EXERCISE DIRECTIONS:
Return the records word for word. Pictures do not belong in the copy.

..........

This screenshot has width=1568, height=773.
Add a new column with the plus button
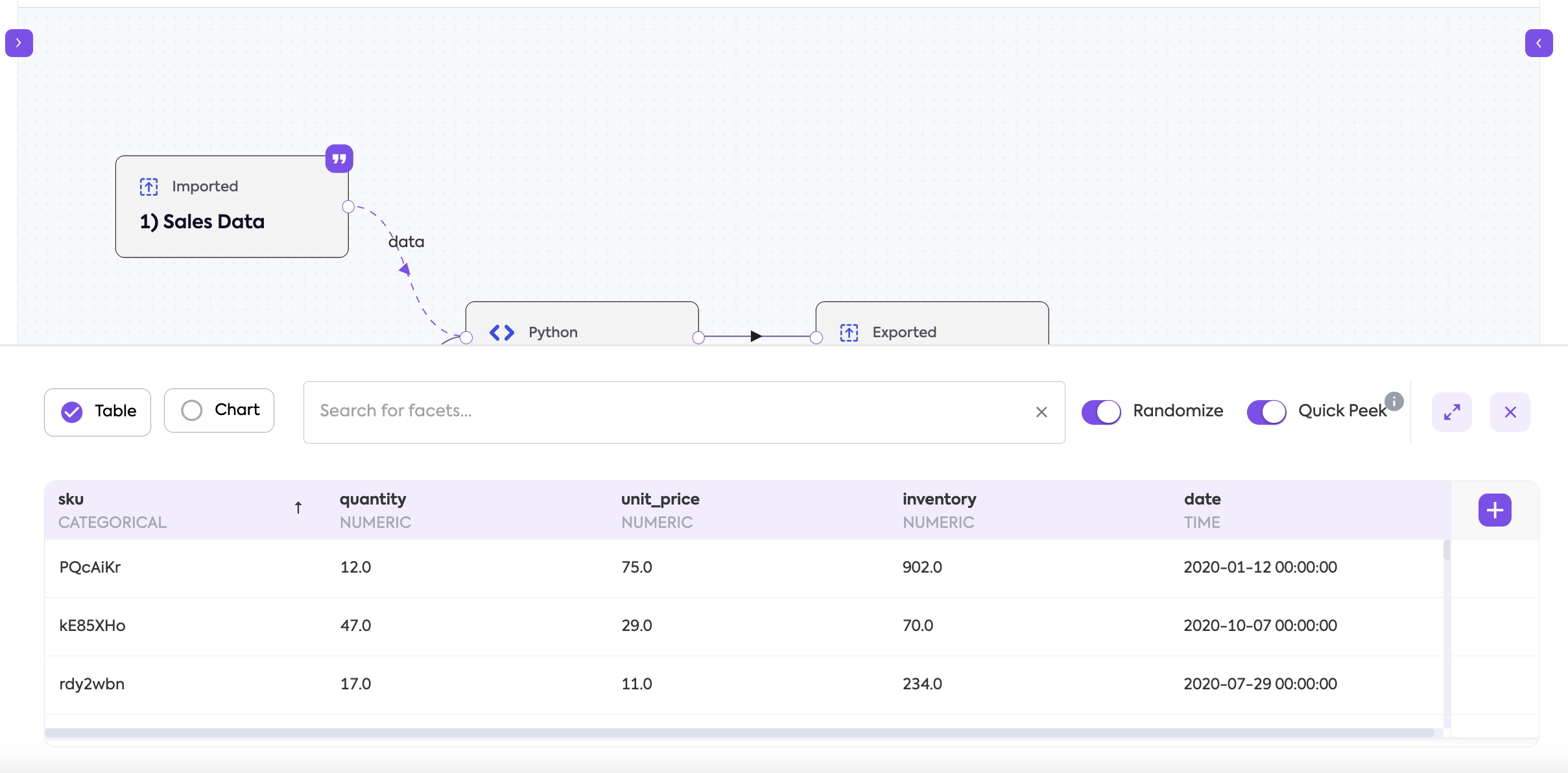[1495, 510]
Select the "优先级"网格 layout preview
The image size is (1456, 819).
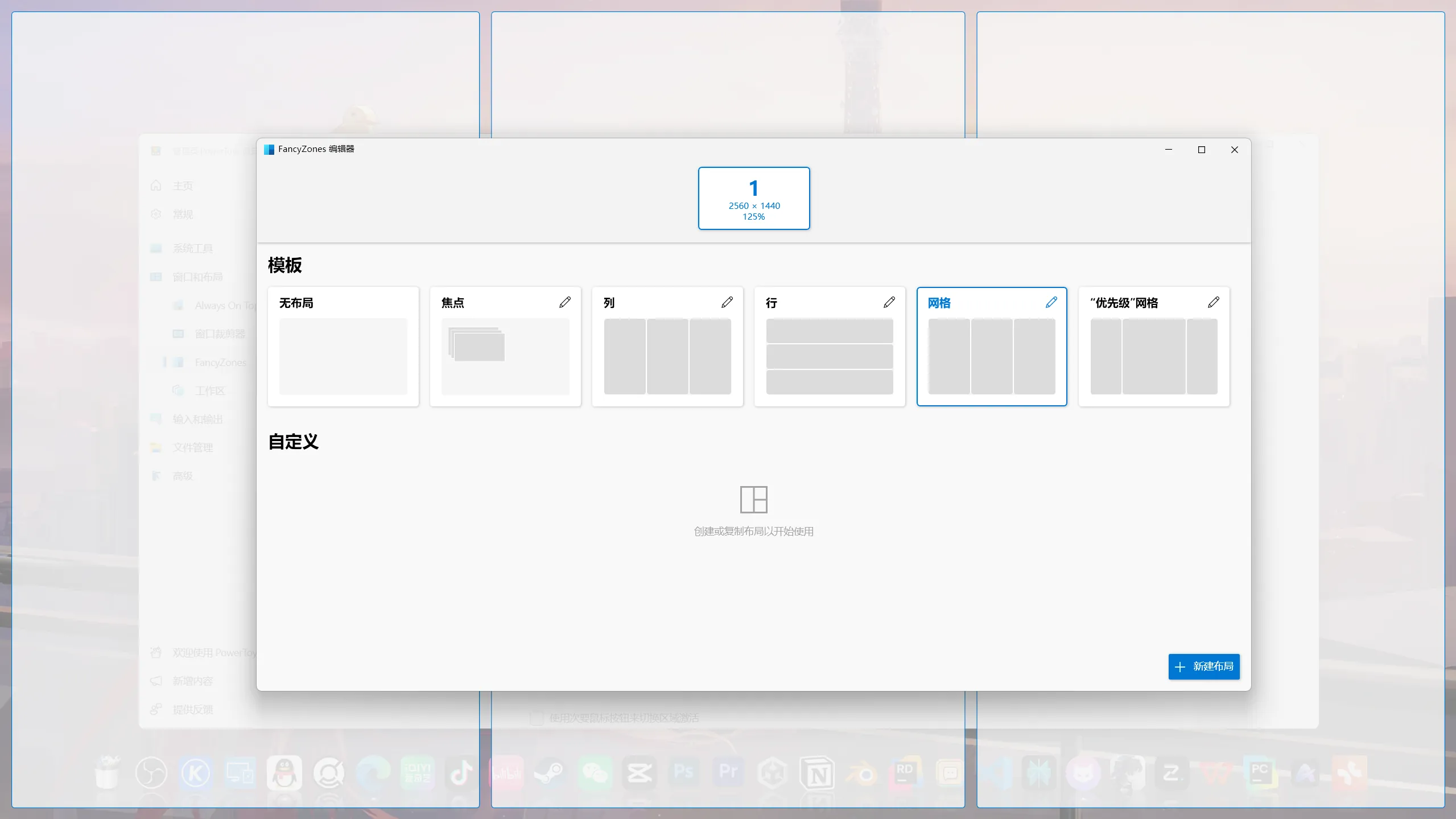1153,356
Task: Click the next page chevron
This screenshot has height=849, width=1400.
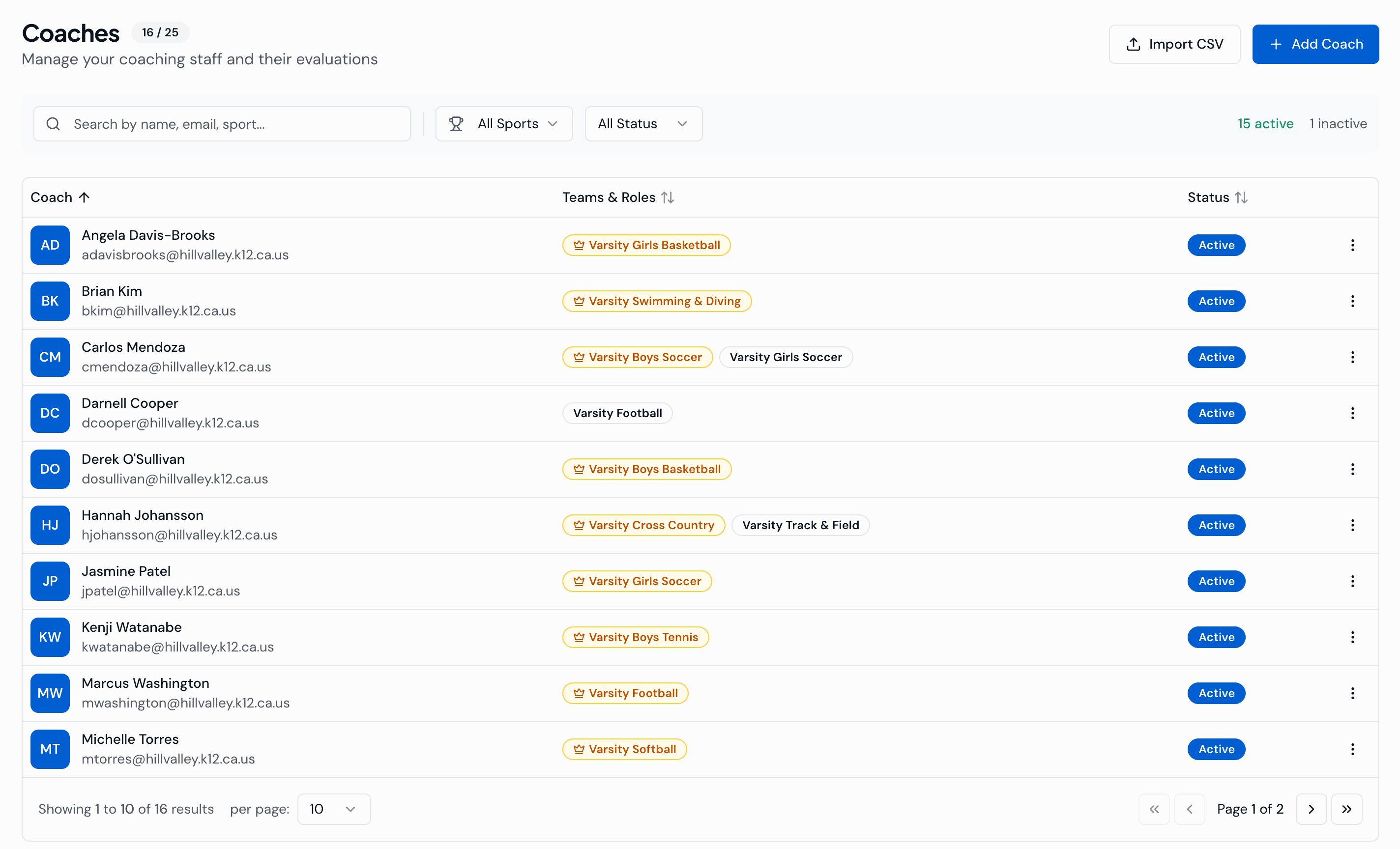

..........

RESULT OF THIS EXERCISE:
This screenshot has width=1568, height=773.
Add a new column with the plus button
[1495, 510]
Select the "优先级"网格 layout preview
The image size is (1456, 819).
1153,356
Task: Click the next page chevron
This screenshot has height=849, width=1400.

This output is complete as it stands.